ABSTRACT: CONTEXT: Patients with known or suspected pancreatic adenocarcinoma are typically evaluated with noninvasive imaging studies and endoscopic ultrasound. Rarely, patients require intraoperative evaluation with intraoperative ultrasound to identify mass lesions. Some patients have pancreatic adenocarcinomas that cannot be detected using any of these methods. CASE REPORT: A-58-year old female presented with a distal common bile duct stricture seen on ERCP with negative brushings. Multiple endoscopic ultrasound and triple phase pancreatic protocol CT exams were negative for a mass lesion and revealed a normal pancreas. Intraoperative ultrasound of the pancreas was also felt to be normal. Intraoperative biopsy of the head of the pancreas revealed a small, moderately to poorly differentiated adenocarcinoma, not visible on any of her imaging studies. CONCLUSION: Some pancreatic adenocarcinomas may defy detection using modern imaging modalities. This case illustrates how extensive imaging failed to detect a malignancy prior to surgery. Patients with a high clinical suspicion for malignancy but no visualized mass should undergo operative evaluation with definitive tissue sampling.

20 Article Controlled and targeted tumor chemotherapy by ultrasound-activated nanoemulsions/microbubbles. 2009

Rapoport, Natalya Y / Kennedy, Anne M / Shea, Jill E / Scaife, Courtney L / Nam, Kweon-Ho. ·Department of Bioengineering, University of Utah, Salt Lake City, UT 84112, USA. natasha.rapoport@utah.edu ·J Control Release · Pubmed #19477208.

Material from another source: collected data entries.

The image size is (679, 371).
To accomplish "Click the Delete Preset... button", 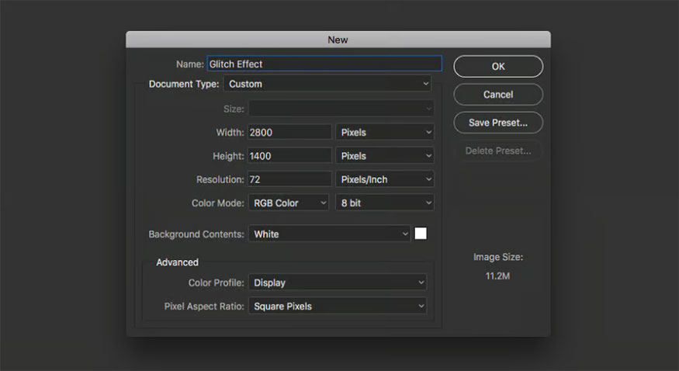I will pyautogui.click(x=498, y=151).
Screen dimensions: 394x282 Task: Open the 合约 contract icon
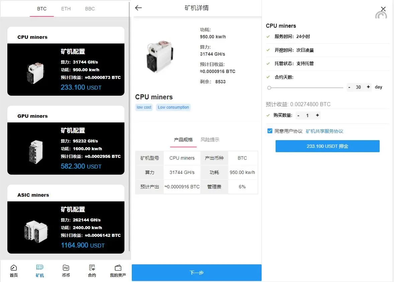pos(92,268)
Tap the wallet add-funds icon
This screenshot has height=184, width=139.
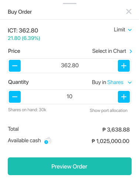(48, 140)
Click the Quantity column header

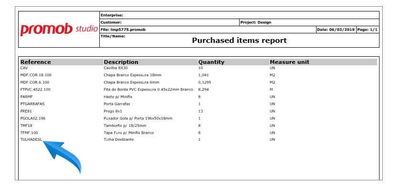tap(211, 62)
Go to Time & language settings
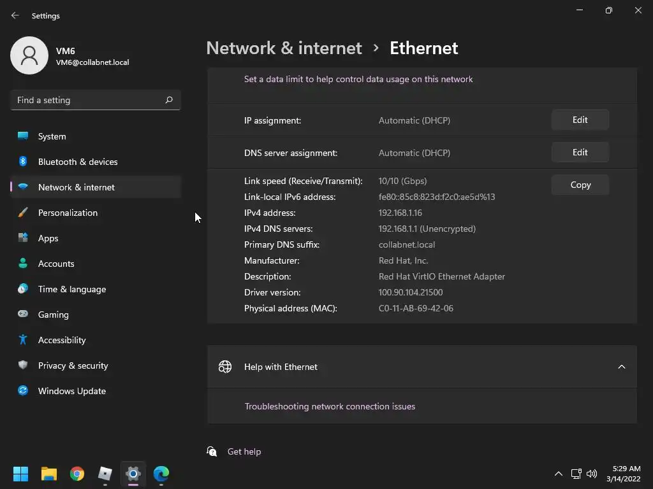Viewport: 653px width, 489px height. point(71,289)
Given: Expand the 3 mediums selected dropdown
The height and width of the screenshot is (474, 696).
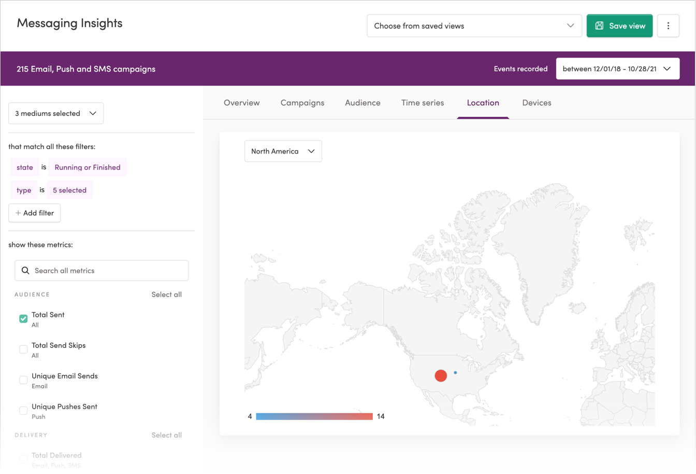Looking at the screenshot, I should coord(56,113).
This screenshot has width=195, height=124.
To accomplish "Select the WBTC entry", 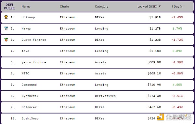I will [25, 73].
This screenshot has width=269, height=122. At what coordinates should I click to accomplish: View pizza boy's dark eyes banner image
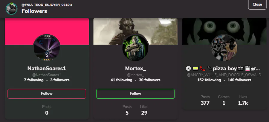tap(224, 31)
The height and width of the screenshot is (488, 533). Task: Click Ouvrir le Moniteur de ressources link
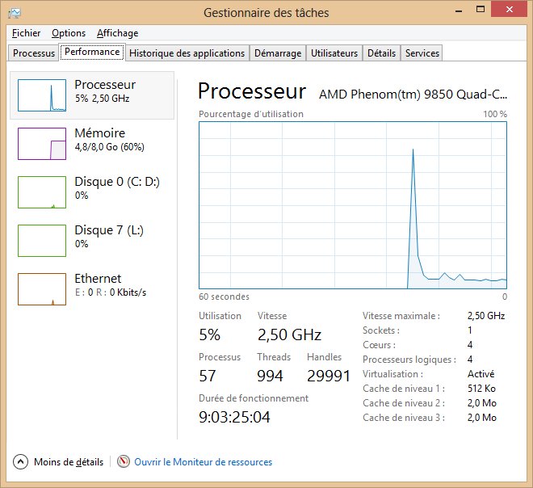pyautogui.click(x=203, y=462)
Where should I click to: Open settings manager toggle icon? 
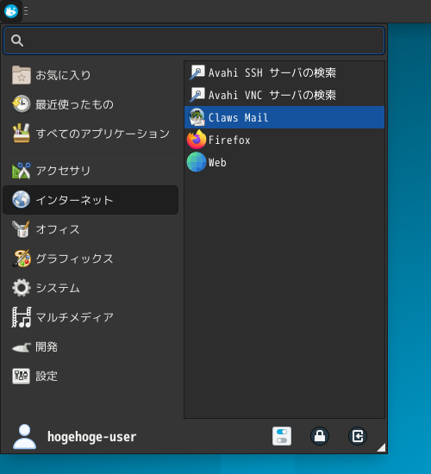click(x=282, y=436)
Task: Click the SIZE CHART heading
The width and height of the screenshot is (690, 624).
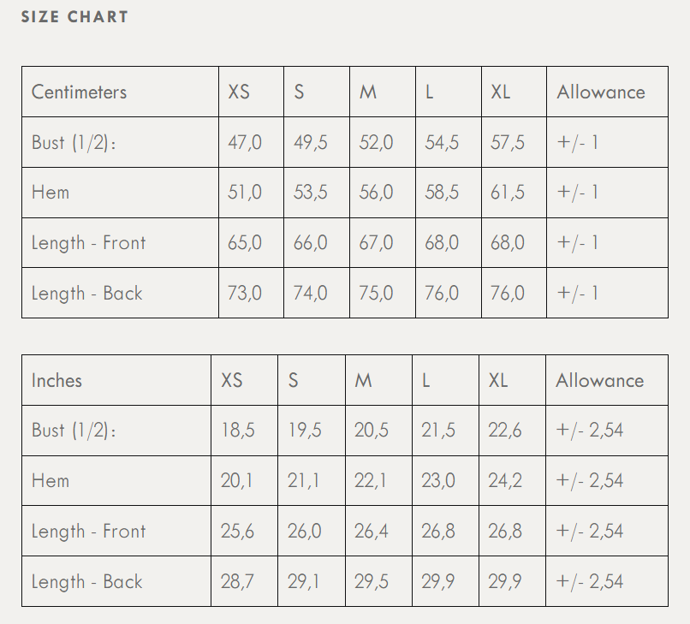Action: pyautogui.click(x=74, y=16)
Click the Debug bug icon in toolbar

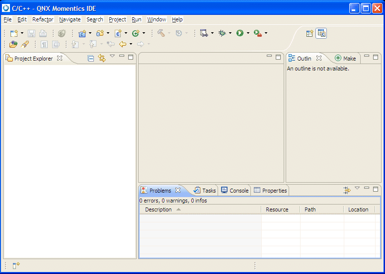pos(222,33)
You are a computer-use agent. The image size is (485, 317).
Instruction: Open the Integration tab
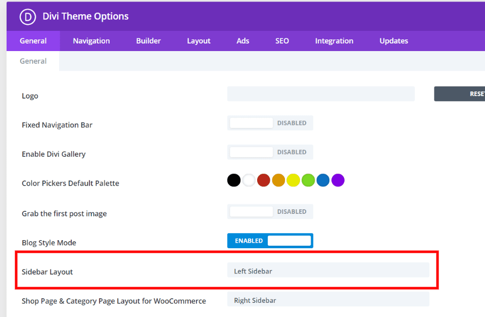tap(334, 41)
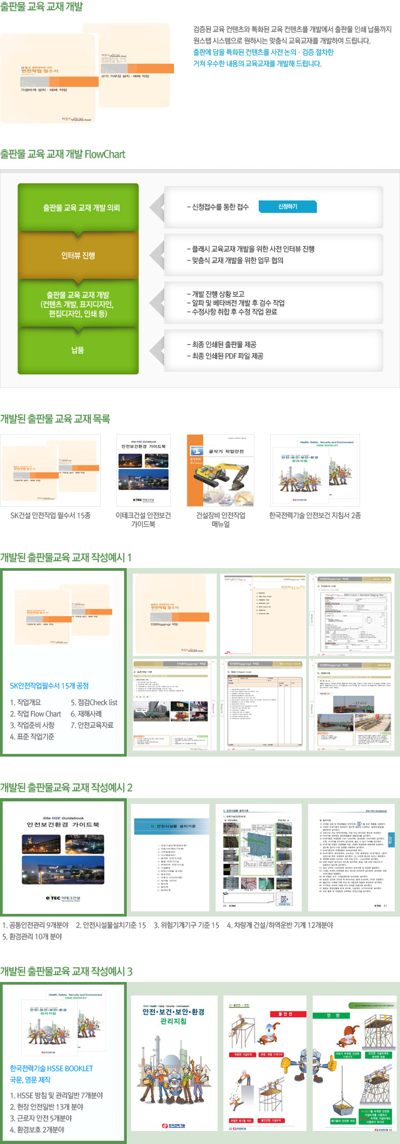The height and width of the screenshot is (1144, 400).
Task: Open the Site HSE Guidebook text page 21
Action: (351, 857)
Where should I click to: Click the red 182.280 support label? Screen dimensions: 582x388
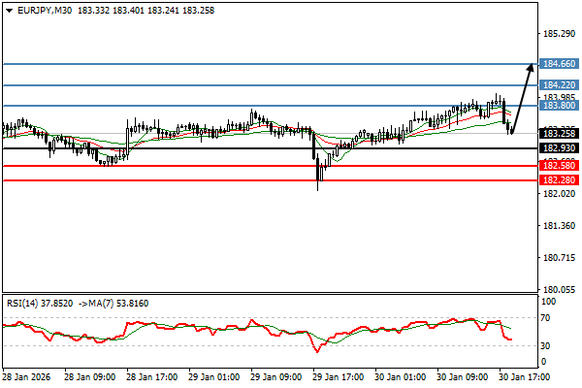[559, 180]
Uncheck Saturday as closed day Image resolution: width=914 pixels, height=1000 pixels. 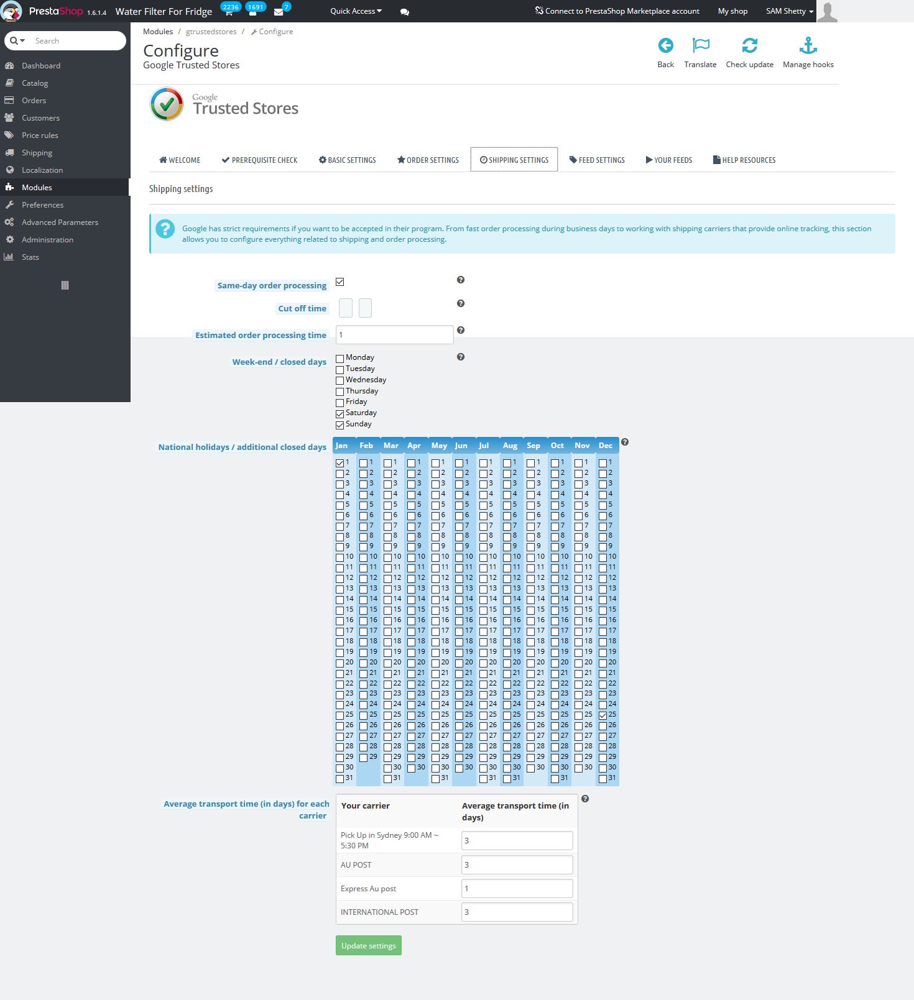pyautogui.click(x=340, y=413)
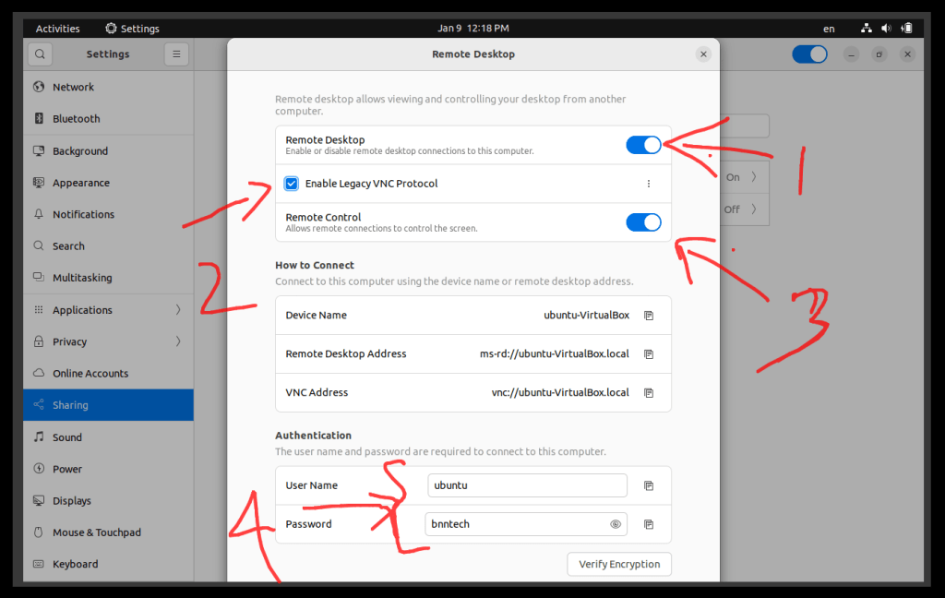Click the three-dot VNC options menu

pos(649,184)
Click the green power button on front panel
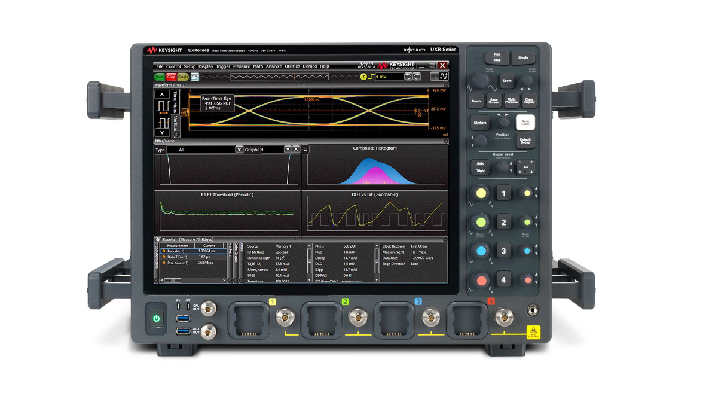Image resolution: width=712 pixels, height=405 pixels. tap(157, 318)
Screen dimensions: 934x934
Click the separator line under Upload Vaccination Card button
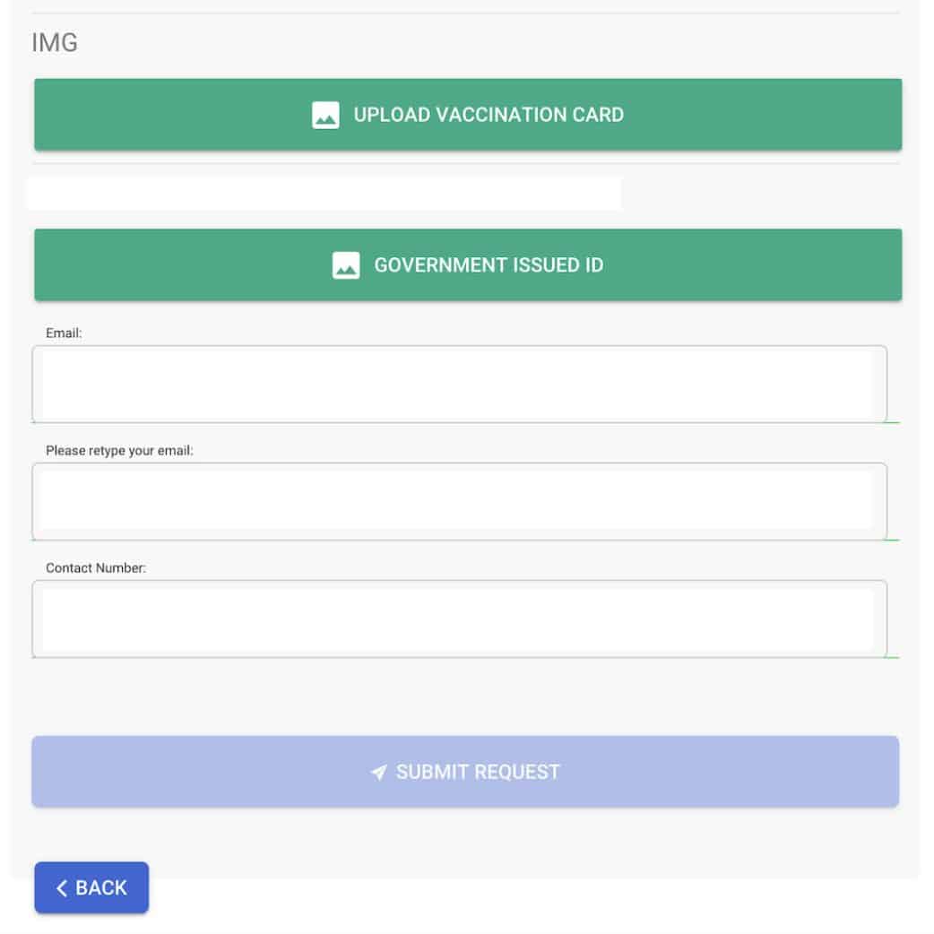point(466,163)
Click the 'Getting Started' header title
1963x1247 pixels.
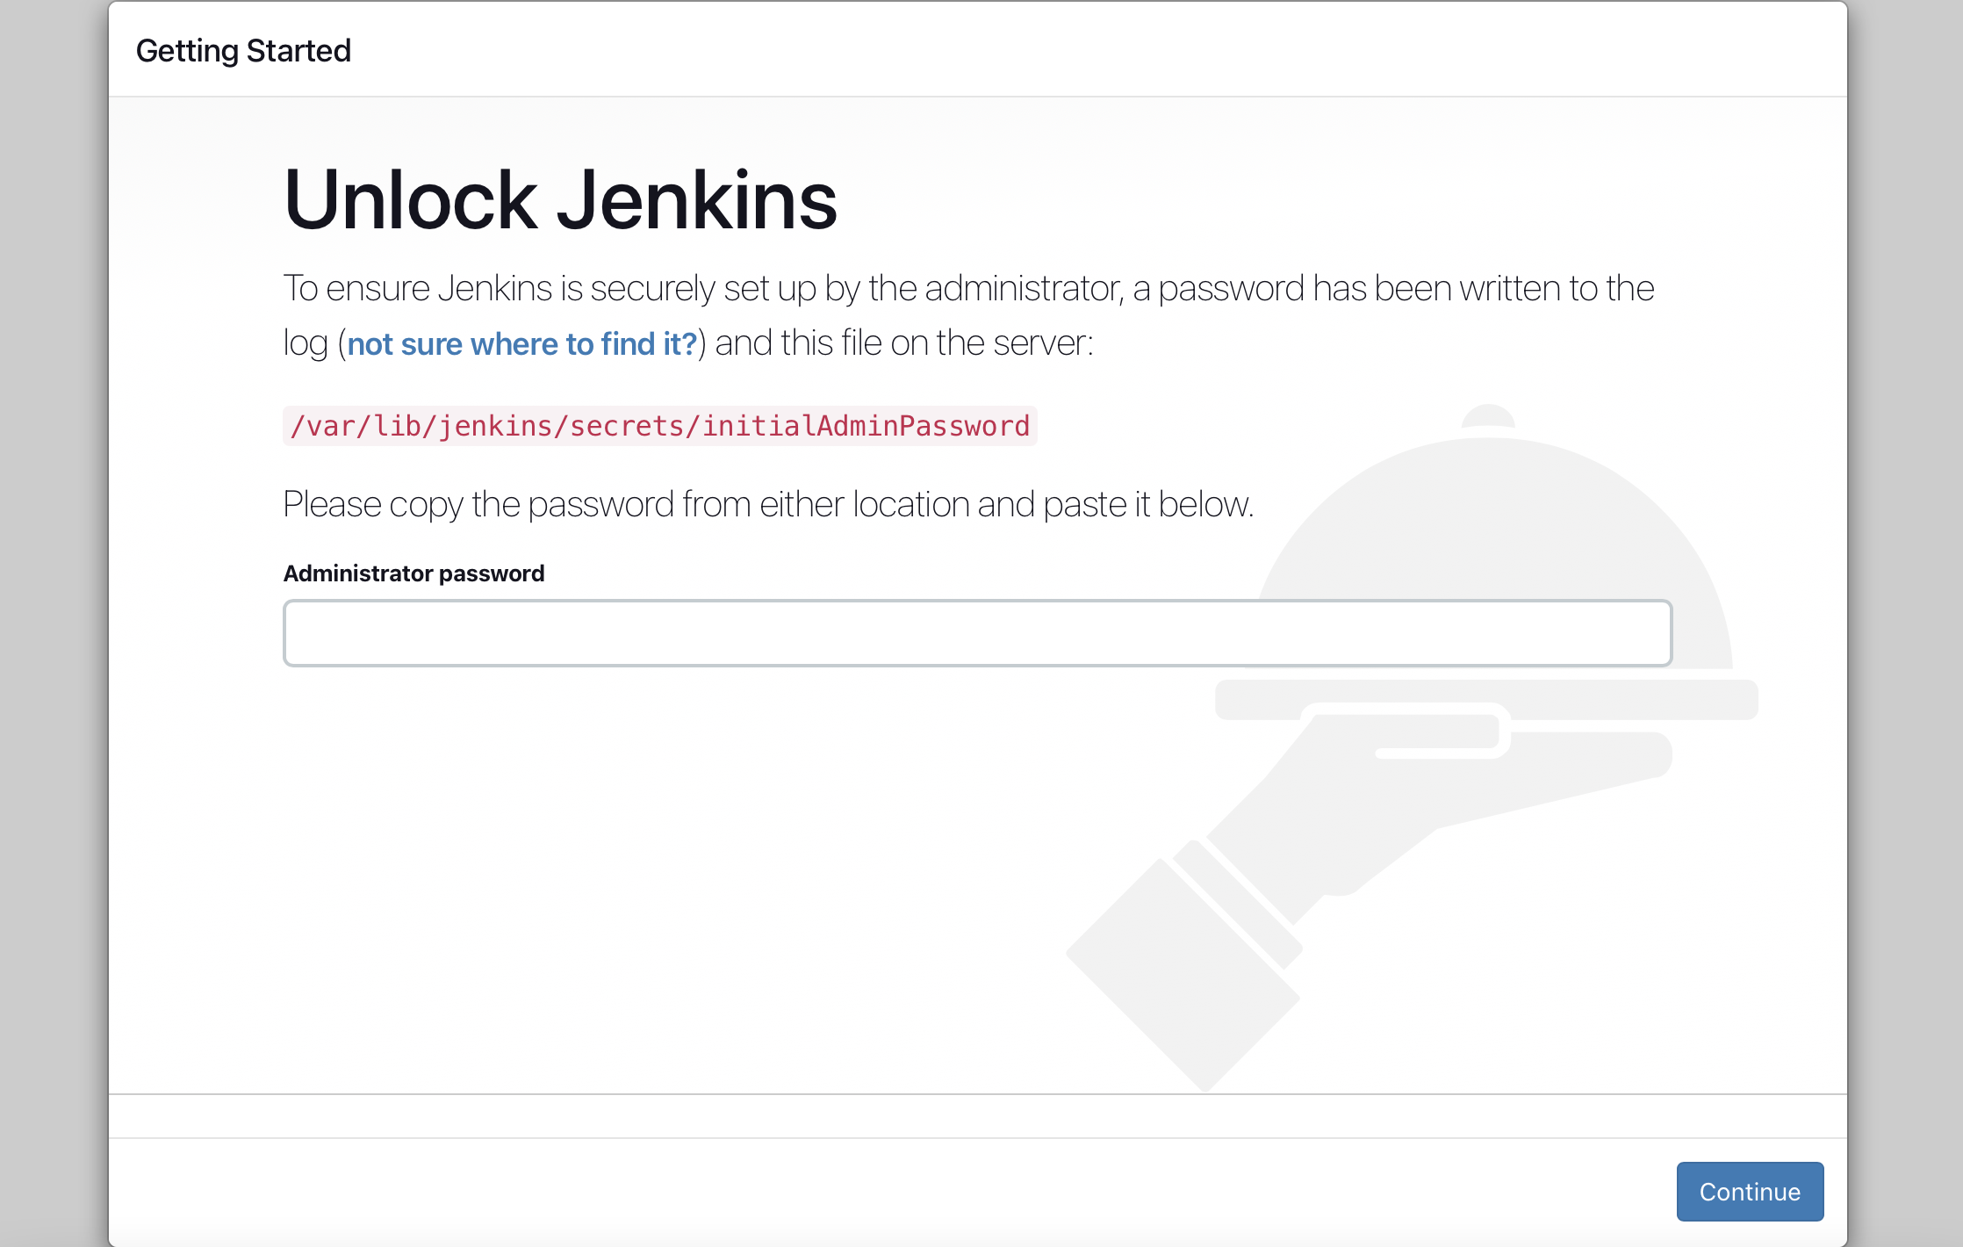[x=243, y=50]
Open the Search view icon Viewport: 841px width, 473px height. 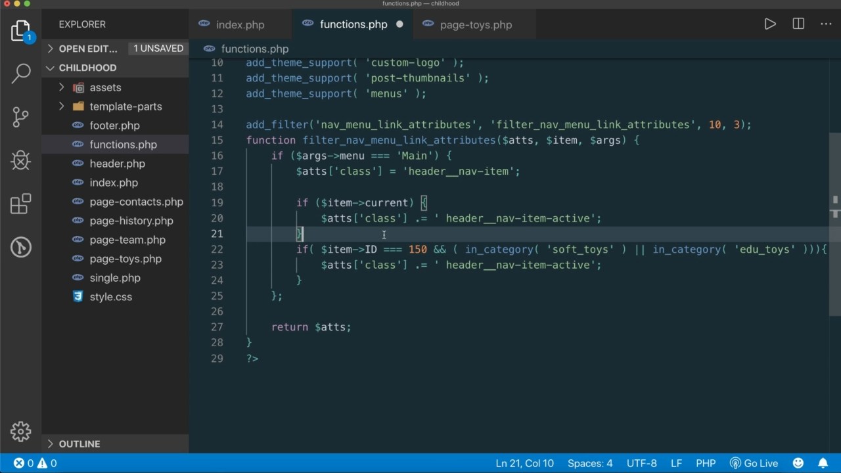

ABSTRACT: The paper reports the results of nanotherapy of ovarian, breast, and pancreatic cancerous tumors by paclitaxel-loaded nanoemulsions that convert into microbubbles locally in tumor tissue under the action of tumor-directed therapeutic ultrasound. Tumor accumulation of nanoemulsions was confirmed by ultrasound imaging. Dramatic regression of ovarian, breast, and orthotopic pancreatic tumors was observed in tumor therapy through systemic injections of drug-loaded nanoemulsions combined with therapeutic ultrasound, signifying efficient ultrasound-triggered drug release from tumor-accumulated nanodroplets. The mechanism of drug release in the process of droplet-to-bubble conversion is discussed. No therapeutic effect from the nanodroplet/ultrasound combination was observed without the drug, indicating that therapeutic effect was caused by the ultrasound-enhanced chemotherapeutic action of the tumor-targeted drug, rather than the mechanical or thermal action of ultrasound itself. Tumor recurrence was observed after the completion of the first treatment round; a second treatment round with the same regimen proved less effective, suggesting that drug-resistant cells were either developed or selected during the first treatment round.